*Instruction 1*: In the winter riding passage, swap "arena" for "paddock" and rewrite the part that begins at the words "This year, I" and stops after "couple of jackknifes.".
*Instruction 2*:
Answer these questions about the winter riding passage, one per line:
(a) Where is the writer's barn?
(b) Which horse was loaded when the trailer skated into the ditch?
(c) What does the writer compare doing taxes to?
*Instruction 3*: Write what comes next in the winter riding passage, starting after its last sentence.

*Text block*:
---*---
This year, I am going to try a different approach to winter. At my barn in the Colorado mountains, the rustic outdoor arena freezes, the ice from the neighbors paved driveway freezes and melts down hill to create a skating rink situation at the bottom of the barn driveway right where you need to crank the trailer to get on the road. This has caused a couple of jackknifes.
One time, Summer was loaded and I watched in the rear-view mirror as the trailer independently “skated” down into the ditch (it stopped when it was fully jackknifed against the truck). Fortunately it is not a deep ditch and a little gravel under the truck tires did the trick. All of that to say, a few winters I have decided to spend my riding moments doing taxes (a kin to eye injections for me), but also doing a lot of horsey reading to improve my theories, work-outs, warm-ups, programs and so on.
---*---
*Data excerpt*:
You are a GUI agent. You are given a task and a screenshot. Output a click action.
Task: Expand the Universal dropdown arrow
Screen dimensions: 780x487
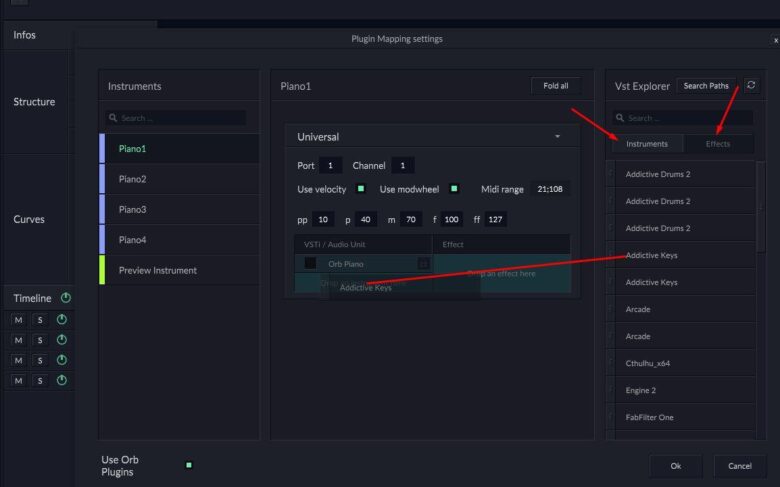pos(557,136)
---*---
*Exercise response 1*:
This year, I am going to try a different approach to winter. At my barn in the Colorado mountains, the rustic outdoor paddock freezes, the ice from the neighbors paved driveway freezes and melts down hill to create a skating rink situation at the bottom of the barn driveway right where you need to crank the trailer to get on the road. This has caused a couple of jackknifes.

*Exercise response 2*:
(a) In the Colorado mountains.
(b) Summer.
(c) Eye injections.

*Exercise response 3*:
This year I decided I would move Summer about 40 minutes away to a friends barn that has an indoor. My goal is to get there at least twice a week to ride. I am only through the first couple of weeks and I am thrilled to say that I have already made some headway with my riding. I have realized that riding outside of my usual asylum-ish environment has made me step it up a little. First, I see other riders riding well and working on skills and it refreshes my memory of things to work on. I also feel challenged to ride with purpose, just in case they might look over and see what we are doing! Such funny creatures we are –
The other benefit I see so far is that going to a barn intentionally to RIDE and not having to repair the fence or clean poop or fill up the water trough, I really get in a good ride for both of us as far as improving our fitness and skills. I have been reading up and working on basic Dressage skills: half-halts, shoulder-in, renvers, shoulder fore, sitting against the hand, and so on, working to refine and make sure we are really getting what we are looking for. Most importantly trying to make it fun for Summer. Insert cookies.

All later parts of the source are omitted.